En ce qui concerne le mécanisme de la bronchodilatation produite par MK-0679, il est connu que ce médicament, ainsi que d’autres nouveaux antagonistes des récepteurs des leucotriènes, sont spécifiques dans leur mode d’action et dépourvus de propriétés relaxantes générales des muscles lisses (27-29). Les études initiales avec ces antagonistes des leucotriènes chez des volontaires sains (30) ou chez des sujets souffrant d’asthme léger (31) n’ont pas mis en évidence de bronchodilatation. La découverte d’une bronchodilatation chez un groupe de sujets asthmatiques sensibles à l’aspirine, différant en ce qui concerne la gravité de l’asthme (p. ex., gamme de FEV1% pred était de 58-99%) et avec le meilleur effet chez les sujets les plus gravement compromis, ajoute un soutien à l’hypothèse selon laquelle la formation continue de leucotriènes dans les voies respiratoires est une condition préalable à une réponse bronchodilatatrice aux médicaments qui bloquent l’action ou la libération de leucotriènes. De même, des effets bronchodilatateurs des antileukotriènes ont été observés dans des études sur des sujets tolérants à l’aspirine dont la fonction pulmonaire initiale était compromise (32-34).

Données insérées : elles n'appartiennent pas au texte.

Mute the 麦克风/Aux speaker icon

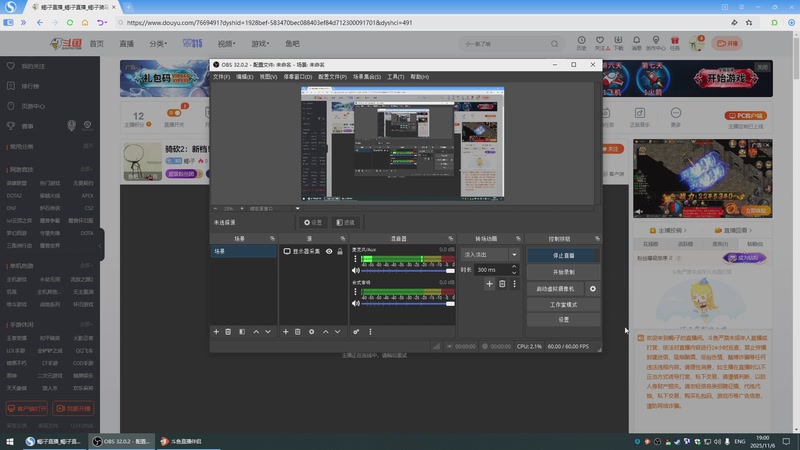point(355,270)
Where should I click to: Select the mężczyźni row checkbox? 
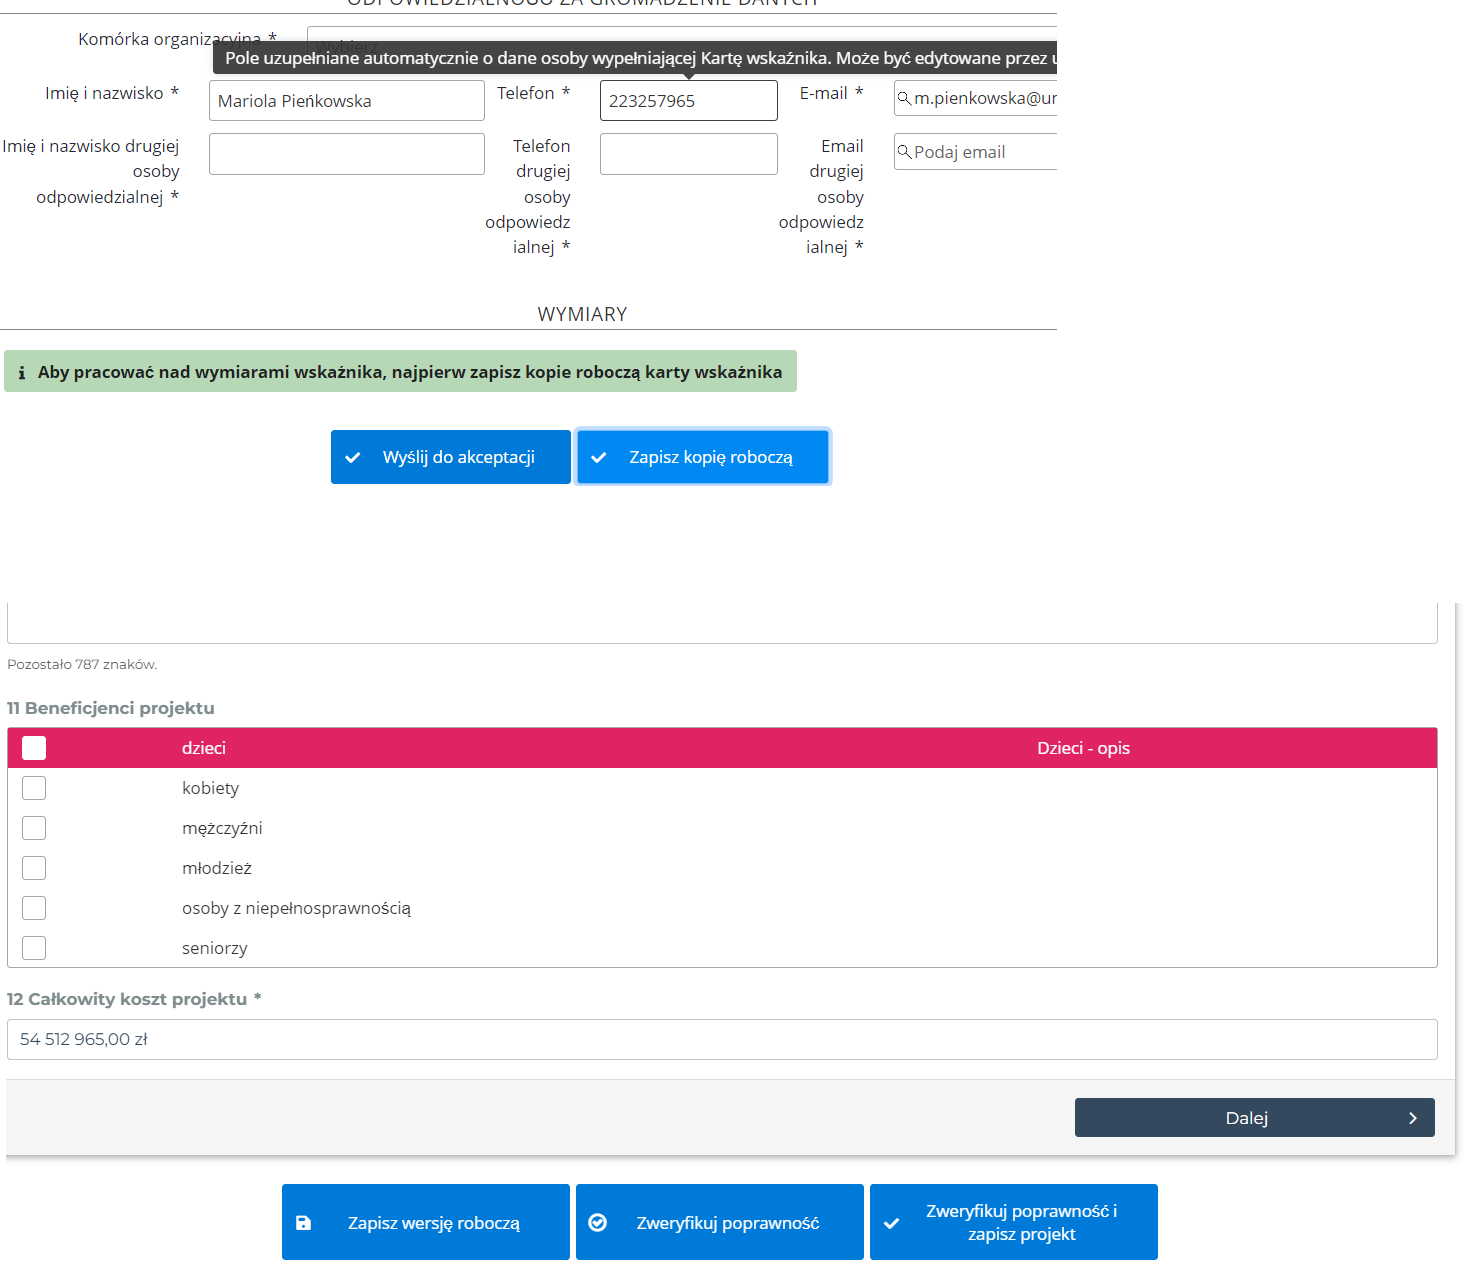(34, 828)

Il est intéressant de noter que le meilleur effet de MK-0679 a été observé chez les patients qui ont reçu des doses relativement élevées de corticostéroïdes inhalés. On pense généralement que les corticostéroïdes annulent la formation de tous les métabolites de l’acide arachidonique. Cependant, des études in vitro sur des neutrophiles humains isolés ont montré que les corticostéroïdes n’inhibent généralement pas la production de leucotriènes (35). À l’appui de cette observation, le traitement par corticostéroïdes systémiques ou inhalés ne modifie pas l’excrétion urinaire de LTE4 soit au début (35, 36), soit après bronchoprovocation de l’allergène chez les patients asthmatiques (37). Par conséquent, une hypothèse qui évolue actuellement est que les antagonistes des leucotriènes peuvent s’ajouter aux stratégies de traitement existantes dans l’asthme en émoussant les composants de l’inflammation des voies respiratoires qui ne sont pas affectés par les glucocorticostéroïdes.

Enfin, un essai thérapeutique conclu avec l’inhibiteur de la 5-lipoxygénase zileuton soutient l’idée que les leucotriènes induisent en effet une obstruction persistante des voies respiratoires et d’autres symptômes chez les sujets asthmatiques intolérants à l’aspirine (38). L’étude a été menée en collaboration entre le groupe de notre institut et E. Nizankowska et A. Szczeklik à Cracovie, Pologne. Dans chaque centre, 20 sujets souffrant d’asthme, d’intolérance à l’aspirine et de symptômes nasaux chroniques caractéristiques ont été recrutés. Le diagnostic d’intolérance à l’aspirine a été documenté par des provocations antérieures avec de l’aspirine orale et / ou inhalée à plusieurs reprises, mais pour trois cas par des antécédents sans équivoque, y compris des visites aux urgences après ingestion d’AINS. La majorité des sujets souffraient d’asthme depuis plus de 5 ans, et tous les sujets avaient démontré une réversibilité de la bronchoconstriction après inhalation d’un stimulant β. Le Zileuton (600 mg quatre fois par jour, par voie orale) ou le placebo ont été administrés pendant 6 semaines dans un schéma croisé en double aveugle avec une période de lavage de 4 semaines entre les deux. Il s’agissait d’une étude complémentaire et tous les sujets recevaient un traitement concomitant avec de fortes doses de glucocorticoïdes inhalés (38 sujets, dose moyenne de 1 030 µg de budésonide ou de béclométhasone par jour) et / ou oraux (14 sujets, 4 à 25 mg de prednisolone par jour). Les β-agonistes à action prolongée, les antihistaminiques à action prolongée ou la théophylline n’ont pas été utilisés tout au long de l’étude. Lors de l’inclusion, les médicaments des patients étaient restés inchangés pendant au moins 4 semaines.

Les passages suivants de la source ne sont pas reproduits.